__AUFGABE 1__. Welche beiden Kosten fallen laut dem Auszug zum Solarstromliefervertrag für Kunde 2 nicht an?

__BEREITGESTELLTER AUSZUG__.
----

Kunde 2 möchte ebenfalls einen Teil seines Stromverbrauchs mit PV-Strom decken, will jedoch weder in eine Anlage investieren, noch durch einen langfristigen Vertrag mit einer festen monatlichen Zahlung gebunden sein. Stattdessen möchte er genau wie in einem gewöhnlichen Stromliefervertrag einen festgesetzten Preis pro Kilowattstunde Solarstrom bezahlen. Deshalb tritt das Stadtwerk als Eigentümer und Betreiber der Anlage auf und schließt einen (Solar)-Stromliefervertrag mit dem Kunden. Es beliefert den Kunden fortan mit PV-Strom aus der Anlage und speist den restlichen Strom zu Marktpreisen oder über die verpflichtende Direktvermarktung in das öffentliche Netz ein (§ 34 EEG 2014). Da es sich in diesem Fall nicht mehr um einen Eigenverbrauch handelt, muss neben den Gestehungskosten die volle EEG-Umlage in den Lieferpreis einkalkuliert werden. Jedoch fallen auch hier keine Netzentgelte und keine Stromsteuer an (§ 9 Abs. 1 Nr. 3b StromStg). Es bleibt hier allerdings das Bonitätsrisiko des Kunden bei dem Stadtwerk; dies lässt sich nur durch den Ansatz von Risikostreuung über mehrere Kunden an einer Anlage (siehe Beispiel) mindern.

----

__MATERIAL__.
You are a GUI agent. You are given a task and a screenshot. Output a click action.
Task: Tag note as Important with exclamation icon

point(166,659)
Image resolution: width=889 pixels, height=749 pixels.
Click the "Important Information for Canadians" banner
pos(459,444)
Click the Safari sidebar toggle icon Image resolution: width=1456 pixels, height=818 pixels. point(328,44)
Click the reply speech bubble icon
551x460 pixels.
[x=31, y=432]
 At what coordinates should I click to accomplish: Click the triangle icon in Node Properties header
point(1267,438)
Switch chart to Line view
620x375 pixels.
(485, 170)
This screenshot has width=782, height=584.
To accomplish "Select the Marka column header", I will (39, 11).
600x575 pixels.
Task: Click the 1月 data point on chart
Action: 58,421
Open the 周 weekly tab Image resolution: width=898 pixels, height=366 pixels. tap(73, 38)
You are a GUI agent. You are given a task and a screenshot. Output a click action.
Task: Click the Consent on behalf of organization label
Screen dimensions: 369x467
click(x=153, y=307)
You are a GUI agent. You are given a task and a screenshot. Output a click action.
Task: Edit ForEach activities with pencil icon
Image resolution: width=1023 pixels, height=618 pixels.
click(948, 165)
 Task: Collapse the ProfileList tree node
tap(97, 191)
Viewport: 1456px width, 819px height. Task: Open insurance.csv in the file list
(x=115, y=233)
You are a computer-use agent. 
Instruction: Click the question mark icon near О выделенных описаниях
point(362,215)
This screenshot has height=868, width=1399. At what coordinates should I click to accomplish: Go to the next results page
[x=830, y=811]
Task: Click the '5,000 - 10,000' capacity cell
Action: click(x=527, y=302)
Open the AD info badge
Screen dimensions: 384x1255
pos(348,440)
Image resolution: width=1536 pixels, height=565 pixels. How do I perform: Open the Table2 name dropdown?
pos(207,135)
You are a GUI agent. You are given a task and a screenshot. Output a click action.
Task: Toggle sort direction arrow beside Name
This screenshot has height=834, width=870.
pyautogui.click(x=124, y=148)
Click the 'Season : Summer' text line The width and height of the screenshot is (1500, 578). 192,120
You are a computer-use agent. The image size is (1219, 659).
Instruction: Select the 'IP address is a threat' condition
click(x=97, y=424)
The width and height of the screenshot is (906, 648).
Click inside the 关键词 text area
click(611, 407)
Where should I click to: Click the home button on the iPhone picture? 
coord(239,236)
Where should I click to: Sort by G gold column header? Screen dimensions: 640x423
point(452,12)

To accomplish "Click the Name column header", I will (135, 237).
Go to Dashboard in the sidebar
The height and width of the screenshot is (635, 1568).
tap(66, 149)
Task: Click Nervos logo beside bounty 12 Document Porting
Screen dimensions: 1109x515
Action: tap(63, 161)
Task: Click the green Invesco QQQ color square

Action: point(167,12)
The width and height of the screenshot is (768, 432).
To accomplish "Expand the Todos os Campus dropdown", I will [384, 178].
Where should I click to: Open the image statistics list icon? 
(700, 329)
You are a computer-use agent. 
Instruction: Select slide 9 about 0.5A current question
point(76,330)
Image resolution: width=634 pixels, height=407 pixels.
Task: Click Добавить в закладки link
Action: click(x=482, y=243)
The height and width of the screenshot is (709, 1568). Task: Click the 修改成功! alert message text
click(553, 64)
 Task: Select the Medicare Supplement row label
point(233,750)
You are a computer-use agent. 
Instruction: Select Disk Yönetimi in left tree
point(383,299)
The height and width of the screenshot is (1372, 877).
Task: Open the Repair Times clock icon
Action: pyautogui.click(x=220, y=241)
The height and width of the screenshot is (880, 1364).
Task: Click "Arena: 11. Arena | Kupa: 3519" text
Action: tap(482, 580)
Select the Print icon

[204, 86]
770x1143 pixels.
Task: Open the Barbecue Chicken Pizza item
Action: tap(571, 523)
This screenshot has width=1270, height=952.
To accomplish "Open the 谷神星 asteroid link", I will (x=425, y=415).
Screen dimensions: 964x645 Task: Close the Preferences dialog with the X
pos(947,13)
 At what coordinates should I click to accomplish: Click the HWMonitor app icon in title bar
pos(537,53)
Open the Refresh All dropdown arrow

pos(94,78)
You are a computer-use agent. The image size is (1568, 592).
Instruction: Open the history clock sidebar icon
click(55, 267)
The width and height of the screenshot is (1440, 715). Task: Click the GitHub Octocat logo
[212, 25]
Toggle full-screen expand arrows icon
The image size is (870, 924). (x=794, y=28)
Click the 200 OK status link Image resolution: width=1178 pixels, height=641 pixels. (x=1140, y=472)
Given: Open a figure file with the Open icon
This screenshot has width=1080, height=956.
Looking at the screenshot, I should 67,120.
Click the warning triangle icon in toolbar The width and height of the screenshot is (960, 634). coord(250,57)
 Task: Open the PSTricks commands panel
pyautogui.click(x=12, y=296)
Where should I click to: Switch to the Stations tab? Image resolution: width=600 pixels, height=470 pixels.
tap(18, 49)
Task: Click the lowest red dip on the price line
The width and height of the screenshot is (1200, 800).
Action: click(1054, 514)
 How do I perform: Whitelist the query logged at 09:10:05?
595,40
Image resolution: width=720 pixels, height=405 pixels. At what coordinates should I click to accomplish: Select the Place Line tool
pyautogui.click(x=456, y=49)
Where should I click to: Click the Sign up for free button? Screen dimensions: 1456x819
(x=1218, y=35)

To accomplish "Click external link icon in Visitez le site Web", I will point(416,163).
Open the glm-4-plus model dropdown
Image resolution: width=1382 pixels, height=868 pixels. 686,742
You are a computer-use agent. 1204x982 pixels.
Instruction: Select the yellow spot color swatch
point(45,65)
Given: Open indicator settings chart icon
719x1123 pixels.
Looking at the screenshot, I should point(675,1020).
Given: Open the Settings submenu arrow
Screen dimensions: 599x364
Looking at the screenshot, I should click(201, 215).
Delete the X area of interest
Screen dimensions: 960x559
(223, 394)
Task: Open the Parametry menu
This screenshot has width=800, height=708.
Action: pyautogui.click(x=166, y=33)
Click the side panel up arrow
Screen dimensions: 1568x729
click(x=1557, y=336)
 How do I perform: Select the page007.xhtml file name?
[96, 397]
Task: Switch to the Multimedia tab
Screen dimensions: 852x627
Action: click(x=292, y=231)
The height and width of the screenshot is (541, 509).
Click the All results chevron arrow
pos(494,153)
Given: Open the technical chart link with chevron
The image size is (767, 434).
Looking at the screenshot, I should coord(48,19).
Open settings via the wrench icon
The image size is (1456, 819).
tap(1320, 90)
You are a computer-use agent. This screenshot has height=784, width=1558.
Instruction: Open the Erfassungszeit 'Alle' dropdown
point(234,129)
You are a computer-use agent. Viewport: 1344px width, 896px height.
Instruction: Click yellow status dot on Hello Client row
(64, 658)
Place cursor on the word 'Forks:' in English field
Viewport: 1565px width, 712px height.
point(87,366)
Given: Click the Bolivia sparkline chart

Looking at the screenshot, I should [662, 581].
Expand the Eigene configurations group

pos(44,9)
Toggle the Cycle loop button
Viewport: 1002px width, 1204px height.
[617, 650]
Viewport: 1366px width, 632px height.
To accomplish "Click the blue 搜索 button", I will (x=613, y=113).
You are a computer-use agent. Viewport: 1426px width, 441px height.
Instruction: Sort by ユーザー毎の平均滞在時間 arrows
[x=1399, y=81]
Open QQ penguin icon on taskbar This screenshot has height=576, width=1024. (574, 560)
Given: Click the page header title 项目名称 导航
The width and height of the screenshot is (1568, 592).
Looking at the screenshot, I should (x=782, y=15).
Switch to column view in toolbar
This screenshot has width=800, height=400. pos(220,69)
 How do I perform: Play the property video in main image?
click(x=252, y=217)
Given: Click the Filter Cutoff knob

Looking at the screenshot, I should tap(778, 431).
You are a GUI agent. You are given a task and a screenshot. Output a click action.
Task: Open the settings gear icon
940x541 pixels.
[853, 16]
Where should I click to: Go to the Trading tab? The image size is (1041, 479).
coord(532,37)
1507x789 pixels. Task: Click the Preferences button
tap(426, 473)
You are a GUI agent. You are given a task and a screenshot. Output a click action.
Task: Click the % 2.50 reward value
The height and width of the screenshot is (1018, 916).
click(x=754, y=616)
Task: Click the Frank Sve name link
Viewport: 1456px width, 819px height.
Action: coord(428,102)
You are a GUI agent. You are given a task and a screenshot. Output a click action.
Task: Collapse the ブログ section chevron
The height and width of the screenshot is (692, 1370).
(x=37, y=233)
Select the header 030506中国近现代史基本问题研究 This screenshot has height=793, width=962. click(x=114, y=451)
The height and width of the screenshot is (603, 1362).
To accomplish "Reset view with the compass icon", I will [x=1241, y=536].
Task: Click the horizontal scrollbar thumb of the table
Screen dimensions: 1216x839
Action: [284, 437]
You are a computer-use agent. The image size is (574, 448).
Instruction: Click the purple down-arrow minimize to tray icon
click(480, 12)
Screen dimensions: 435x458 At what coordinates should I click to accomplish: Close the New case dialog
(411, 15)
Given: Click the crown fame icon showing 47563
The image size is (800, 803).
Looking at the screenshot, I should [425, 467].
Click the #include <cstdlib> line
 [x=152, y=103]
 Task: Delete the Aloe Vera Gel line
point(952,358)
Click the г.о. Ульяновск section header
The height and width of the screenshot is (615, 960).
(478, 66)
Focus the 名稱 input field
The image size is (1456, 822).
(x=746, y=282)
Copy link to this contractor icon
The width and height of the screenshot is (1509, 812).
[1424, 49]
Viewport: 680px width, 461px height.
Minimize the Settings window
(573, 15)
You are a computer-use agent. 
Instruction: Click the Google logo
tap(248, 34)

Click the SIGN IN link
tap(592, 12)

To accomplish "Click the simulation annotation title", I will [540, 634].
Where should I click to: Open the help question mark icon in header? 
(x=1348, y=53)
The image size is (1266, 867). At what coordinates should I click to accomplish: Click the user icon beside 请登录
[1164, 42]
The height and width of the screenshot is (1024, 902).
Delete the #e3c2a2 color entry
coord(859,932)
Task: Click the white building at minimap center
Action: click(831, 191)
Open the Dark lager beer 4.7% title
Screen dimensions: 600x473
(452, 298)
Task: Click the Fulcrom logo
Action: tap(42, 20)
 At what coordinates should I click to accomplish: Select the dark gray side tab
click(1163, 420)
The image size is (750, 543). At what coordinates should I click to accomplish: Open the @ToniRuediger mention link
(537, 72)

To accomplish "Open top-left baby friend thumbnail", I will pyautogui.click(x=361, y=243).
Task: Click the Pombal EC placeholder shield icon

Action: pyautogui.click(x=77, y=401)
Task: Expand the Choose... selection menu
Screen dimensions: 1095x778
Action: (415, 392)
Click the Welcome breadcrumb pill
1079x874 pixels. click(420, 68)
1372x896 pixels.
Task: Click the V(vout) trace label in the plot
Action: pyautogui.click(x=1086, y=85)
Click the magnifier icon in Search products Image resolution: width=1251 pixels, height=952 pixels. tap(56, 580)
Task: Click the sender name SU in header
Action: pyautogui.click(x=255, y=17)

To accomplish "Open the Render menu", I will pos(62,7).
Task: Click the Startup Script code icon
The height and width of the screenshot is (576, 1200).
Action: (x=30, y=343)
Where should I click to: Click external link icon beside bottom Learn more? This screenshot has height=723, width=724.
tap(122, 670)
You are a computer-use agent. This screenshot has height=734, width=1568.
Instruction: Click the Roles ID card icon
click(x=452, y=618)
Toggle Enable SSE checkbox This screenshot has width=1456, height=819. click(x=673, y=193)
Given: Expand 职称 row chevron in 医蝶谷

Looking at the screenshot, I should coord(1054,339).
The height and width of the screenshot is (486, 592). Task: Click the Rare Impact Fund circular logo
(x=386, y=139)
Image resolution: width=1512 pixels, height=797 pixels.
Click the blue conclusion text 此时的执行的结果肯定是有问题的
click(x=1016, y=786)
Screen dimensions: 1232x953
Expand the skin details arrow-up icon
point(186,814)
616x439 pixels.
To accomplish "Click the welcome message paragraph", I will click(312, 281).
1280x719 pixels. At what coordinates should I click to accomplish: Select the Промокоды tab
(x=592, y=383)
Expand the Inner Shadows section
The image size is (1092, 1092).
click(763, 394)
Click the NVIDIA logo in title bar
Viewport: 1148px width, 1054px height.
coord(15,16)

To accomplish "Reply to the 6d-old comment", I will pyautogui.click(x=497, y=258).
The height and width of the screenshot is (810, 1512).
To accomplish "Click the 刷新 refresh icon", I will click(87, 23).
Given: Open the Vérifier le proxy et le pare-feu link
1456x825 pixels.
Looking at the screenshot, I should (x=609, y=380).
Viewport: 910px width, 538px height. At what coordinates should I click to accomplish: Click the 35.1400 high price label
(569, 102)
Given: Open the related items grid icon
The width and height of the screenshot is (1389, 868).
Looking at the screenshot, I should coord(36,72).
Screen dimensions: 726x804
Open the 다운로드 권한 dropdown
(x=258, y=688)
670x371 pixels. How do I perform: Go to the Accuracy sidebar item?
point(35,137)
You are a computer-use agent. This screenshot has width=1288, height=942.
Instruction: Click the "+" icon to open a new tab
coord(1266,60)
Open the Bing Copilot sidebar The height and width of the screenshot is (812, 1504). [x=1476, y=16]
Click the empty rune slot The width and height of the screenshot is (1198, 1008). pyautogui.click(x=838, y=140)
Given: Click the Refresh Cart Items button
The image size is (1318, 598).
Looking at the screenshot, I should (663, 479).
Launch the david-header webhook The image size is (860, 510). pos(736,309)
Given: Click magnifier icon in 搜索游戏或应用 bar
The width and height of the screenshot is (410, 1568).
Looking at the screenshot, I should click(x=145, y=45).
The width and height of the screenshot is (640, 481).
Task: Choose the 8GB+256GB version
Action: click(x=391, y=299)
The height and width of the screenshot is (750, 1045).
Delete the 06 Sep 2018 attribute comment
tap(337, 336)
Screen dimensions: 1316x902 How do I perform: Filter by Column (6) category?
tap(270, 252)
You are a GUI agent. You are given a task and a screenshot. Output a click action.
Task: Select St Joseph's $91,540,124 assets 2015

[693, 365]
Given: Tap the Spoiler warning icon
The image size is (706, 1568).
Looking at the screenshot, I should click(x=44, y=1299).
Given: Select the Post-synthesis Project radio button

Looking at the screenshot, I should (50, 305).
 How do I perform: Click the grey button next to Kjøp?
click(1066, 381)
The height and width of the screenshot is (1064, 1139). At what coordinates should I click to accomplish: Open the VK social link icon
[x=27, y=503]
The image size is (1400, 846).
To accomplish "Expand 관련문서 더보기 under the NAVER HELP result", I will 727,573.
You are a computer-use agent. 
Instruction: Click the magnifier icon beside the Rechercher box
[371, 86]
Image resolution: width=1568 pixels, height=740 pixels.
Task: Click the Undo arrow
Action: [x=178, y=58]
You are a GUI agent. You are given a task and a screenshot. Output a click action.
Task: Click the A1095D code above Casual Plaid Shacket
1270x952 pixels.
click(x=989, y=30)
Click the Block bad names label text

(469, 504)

----

__AUFGABE 2__. Gib unter den Zeilen die Zeile mit „Given: Click the page header title 项目名称 导航“ bis einschließlich der Zeile mit „Looking at the screenshot, I should [425, 467].“ unverändert wieder.

__SCHRIFTLICHE ANTWORT 1__. Netzentgelte und Stromsteuer.

__SCHRIFTLICHE ANTWORT 2__.
Given: Click the page header title 项目名称 导航
The width and height of the screenshot is (1568, 592).
Looking at the screenshot, I should (x=782, y=15).
Switch to column view in toolbar
This screenshot has width=800, height=400. pos(220,69)
 How do I perform: Play the property video in main image?
click(x=252, y=217)
Given: Click the Filter Cutoff knob

Looking at the screenshot, I should tap(778, 431).
You are a GUI agent. You are given a task and a screenshot. Output a click action.
Task: Open the settings gear icon
940x541 pixels.
[853, 16]
Where should I click to: Go to the Trading tab? The image size is (1041, 479).
coord(532,37)
1507x789 pixels. Task: Click the Preferences button
tap(426, 473)
You are a GUI agent. You are given a task and a screenshot. Output a click action.
Task: Click the % 2.50 reward value
The height and width of the screenshot is (1018, 916).
click(x=754, y=616)
Task: Click the Frank Sve name link
Viewport: 1456px width, 819px height.
Action: coord(428,102)
You are a GUI agent. You are given a task and a screenshot. Output a click action.
Task: Collapse the ブログ section chevron
The height and width of the screenshot is (692, 1370).
(x=37, y=233)
Select the header 030506中国近现代史基本问题研究 This screenshot has height=793, width=962. click(x=114, y=451)
The height and width of the screenshot is (603, 1362).
To accomplish "Reset view with the compass icon", I will [x=1241, y=536].
Task: Click the horizontal scrollbar thumb of the table
Screen dimensions: 1216x839
Action: [284, 437]
You are a computer-use agent. The image size is (574, 448).
Instruction: Click the purple down-arrow minimize to tray icon
click(480, 12)
Screen dimensions: 435x458 At what coordinates should I click to accomplish: Close the New case dialog
(411, 15)
Given: Click the crown fame icon showing 47563
The image size is (800, 803).
Looking at the screenshot, I should [425, 467].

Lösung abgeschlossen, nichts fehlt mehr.